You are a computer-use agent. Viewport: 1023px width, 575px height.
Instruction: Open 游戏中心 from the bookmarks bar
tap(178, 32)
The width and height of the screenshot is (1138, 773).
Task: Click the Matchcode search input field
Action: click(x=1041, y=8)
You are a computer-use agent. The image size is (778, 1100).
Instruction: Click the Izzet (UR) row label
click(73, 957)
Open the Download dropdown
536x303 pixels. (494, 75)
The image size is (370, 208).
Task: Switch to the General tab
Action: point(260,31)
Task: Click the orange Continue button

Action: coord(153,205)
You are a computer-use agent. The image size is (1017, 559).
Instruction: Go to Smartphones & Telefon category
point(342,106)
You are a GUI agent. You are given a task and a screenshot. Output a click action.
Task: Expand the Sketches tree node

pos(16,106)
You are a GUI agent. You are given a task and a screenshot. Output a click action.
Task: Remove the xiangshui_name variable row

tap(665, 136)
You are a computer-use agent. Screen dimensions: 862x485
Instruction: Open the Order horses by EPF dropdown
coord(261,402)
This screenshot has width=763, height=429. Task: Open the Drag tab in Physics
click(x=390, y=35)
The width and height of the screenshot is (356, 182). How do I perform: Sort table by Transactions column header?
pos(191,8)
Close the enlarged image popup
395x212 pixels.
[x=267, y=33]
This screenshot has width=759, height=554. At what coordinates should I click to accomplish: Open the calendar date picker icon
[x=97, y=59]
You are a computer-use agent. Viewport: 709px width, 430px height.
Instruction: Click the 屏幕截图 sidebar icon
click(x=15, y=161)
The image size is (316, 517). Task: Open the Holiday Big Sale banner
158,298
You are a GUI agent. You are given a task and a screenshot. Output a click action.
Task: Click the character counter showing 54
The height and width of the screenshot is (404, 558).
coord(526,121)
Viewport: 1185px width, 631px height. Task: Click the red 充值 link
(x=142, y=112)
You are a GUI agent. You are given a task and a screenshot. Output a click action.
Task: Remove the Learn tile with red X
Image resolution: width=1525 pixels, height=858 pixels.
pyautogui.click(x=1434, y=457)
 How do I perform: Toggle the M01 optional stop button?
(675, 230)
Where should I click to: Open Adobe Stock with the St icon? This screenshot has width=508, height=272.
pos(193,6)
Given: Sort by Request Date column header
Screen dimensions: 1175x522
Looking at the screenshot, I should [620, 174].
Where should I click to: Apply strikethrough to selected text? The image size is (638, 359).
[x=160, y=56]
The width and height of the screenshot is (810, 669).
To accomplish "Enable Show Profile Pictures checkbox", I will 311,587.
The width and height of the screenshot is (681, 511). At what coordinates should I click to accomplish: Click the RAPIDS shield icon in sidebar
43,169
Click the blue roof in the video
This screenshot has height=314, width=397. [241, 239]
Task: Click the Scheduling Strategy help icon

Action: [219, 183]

● **WRITTEN PROBLEM**
Please reproduce every row above word for word, keeping their original order.

● **RESPONSE TO THIS EXERCISE**
You are a computer-use agent. Viewport: 1023px width, 575px height.
Instruction: Open 游戏中心 from the bookmarks bar
tap(178, 32)
The width and height of the screenshot is (1138, 773).
Task: Click the Matchcode search input field
Action: click(x=1041, y=8)
You are a computer-use agent. The image size is (778, 1100).
Instruction: Click the Izzet (UR) row label
click(73, 957)
Open the Download dropdown
536x303 pixels. (494, 75)
The image size is (370, 208).
Task: Switch to the General tab
Action: point(260,31)
Task: Click the orange Continue button

Action: coord(153,205)
You are a computer-use agent. The image size is (1017, 559).
Instruction: Go to Smartphones & Telefon category
point(342,106)
You are a GUI agent. You are given a task and a screenshot. Output a click action.
Task: Expand the Sketches tree node

pos(16,106)
You are a GUI agent. You are given a task and a screenshot. Output a click action.
Task: Remove the xiangshui_name variable row

tap(665, 136)
You are a computer-use agent. Screen dimensions: 862x485
Instruction: Open the Order horses by EPF dropdown
coord(261,402)
This screenshot has width=763, height=429. Task: Open the Drag tab in Physics
click(x=390, y=35)
The width and height of the screenshot is (356, 182). How do I perform: Sort table by Transactions column header?
pos(191,8)
Close the enlarged image popup
395x212 pixels.
[x=267, y=33]
This screenshot has width=759, height=554. At what coordinates should I click to accomplish: Open the calendar date picker icon
[x=97, y=59]
You are a computer-use agent. Viewport: 709px width, 430px height.
Instruction: Click the 屏幕截图 sidebar icon
click(x=15, y=161)
The image size is (316, 517). Task: Open the Holiday Big Sale banner
158,298
You are a GUI agent. You are given a task and a screenshot. Output a click action.
Task: Click the character counter showing 54
The height and width of the screenshot is (404, 558).
coord(526,121)
Viewport: 1185px width, 631px height. Task: Click the red 充值 link
(x=142, y=112)
You are a GUI agent. You are given a task and a screenshot. Output a click action.
Task: Remove the Learn tile with red X
Image resolution: width=1525 pixels, height=858 pixels.
pyautogui.click(x=1434, y=457)
 How do I perform: Toggle the M01 optional stop button?
(675, 230)
Where should I click to: Open Adobe Stock with the St icon? This screenshot has width=508, height=272.
pos(193,6)
Given: Sort by Request Date column header
Screen dimensions: 1175x522
Looking at the screenshot, I should [620, 174].
Where should I click to: Apply strikethrough to selected text? The image size is (638, 359).
[x=160, y=56]
The width and height of the screenshot is (810, 669).
To accomplish "Enable Show Profile Pictures checkbox", I will 311,587.
The width and height of the screenshot is (681, 511). At what coordinates should I click to accomplish: Click the RAPIDS shield icon in sidebar
43,169
Click the blue roof in the video
This screenshot has height=314, width=397. [241, 239]
Task: Click the Scheduling Strategy help icon

Action: [219, 183]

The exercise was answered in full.